– В лабораторию? – переспросила монахиня. – В какую? И почему именно туда?
– В химическую. Так получилось, в общем-то случайно. Я с Лари говорила о том, что, может, мне временно поработать в другой области, не с языками, а она предложила пойти в их институт лаборанткой, там как раз одна увольнялась. Вот я и устроилась. В общем, ничего сложного, а народ там и правда интересный. Не знаю, посмотрю, а не понравится, так уйду: у меня контракт с правом увольнения в любой момент.
– Понятно, – проговорила Евстолия, хотя по ее лицу нельзя было сказать, что ей всё так уж понятно. – Заели будни… Слушай, Василь, – взглянула она на брата, – а это не ты ли Дари в тоску вогнал? Ты там не слишком ли пропадаешь на ипподроме? Сводил бы ее хоть в кино или в театр! Вы когда в последний раз в музей ходили, ну-ка, скажи!
– В музей? – Василий растерялся. – Не помню… довольно давно, кажется…
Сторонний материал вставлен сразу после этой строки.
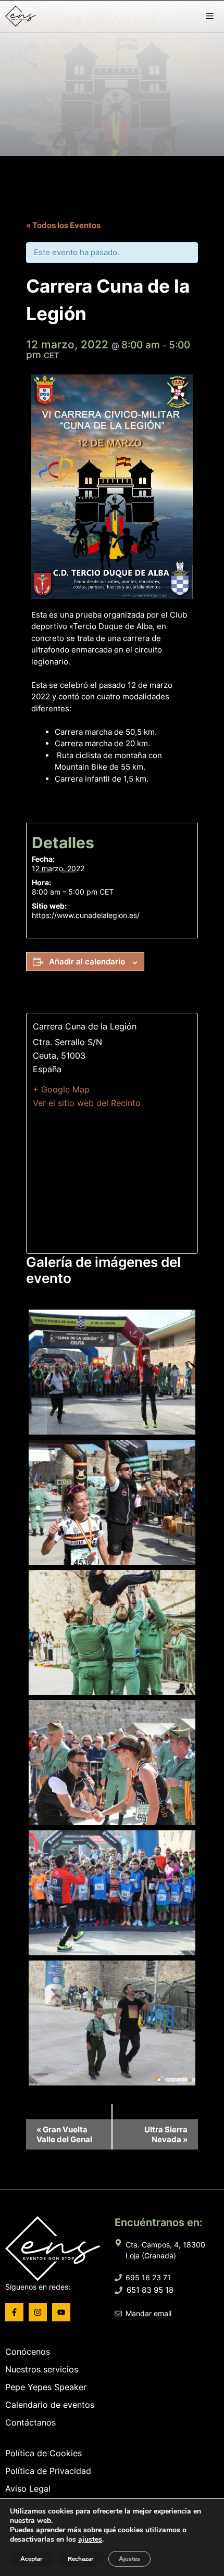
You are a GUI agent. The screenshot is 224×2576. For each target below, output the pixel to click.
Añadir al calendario (87, 961)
Дарья помнила: весной, на Светлой седмице – в Городе тогда проходила традиционная Неделя музеев, когда все константинопольские музеи были открыты круглосуточно и продавали билеты за полцены. К ним в гости как раз прилетала Дарьина мать, и они всю неделю с утра до вечера оттаптывали ноги на разных экспозициях, наконец-то выбрались к крепость Серый Ключ на европейском берегу Босфора, а еще съездили в Никею, где посетили знаменитую базилику, в которой больше двенадцати столетий назад проходил Седьмой вселенский собор, обошли вдоль стен старый город – маленький, почти игрушечный, – заглянули в восстановленный древний амфитеатр, где уличные артисты развлекали немногочисленную публику, и искупались в местном озере. Василий, правда, в ту неделю ходил с ними только иногда – в последние три дня пасхальной седмицы на большом ипподроме шли соревнования в верховой езде, он в них участвовал и занял второе место. Он тогда намекнул Дарье, что будет рад увидеть ее и тещу в числе зрителей, но они побывали там только в день открытия соревнований, а потом отдали предпочтения музеям. Дарья подозревала, что Василий обиделся на это, хотя ничего не сказал. Но должен же он понимать, что им далеко не так интересны бега и лошади, как ему! Впрочем, вечером в день окончания скачек она с матерью приготовила в честь победителя отличный ужин в сибирском стиле, и они знатно повеселились. А на следующий день, в воскресенье, ходили на службу в Святую Софию, затем позавтракали в «Мега-Никсе» и отправились в круиз по Босфору, на обратном пути заехав в Археологический музей в районе площади Империи и даже попав на вечерню в собор святого Марка Евгеника, где почивали мощи великого патриарха. А после этого опять начались семейные будни. Как и до этого – они с мужем редко выбирались «в свет».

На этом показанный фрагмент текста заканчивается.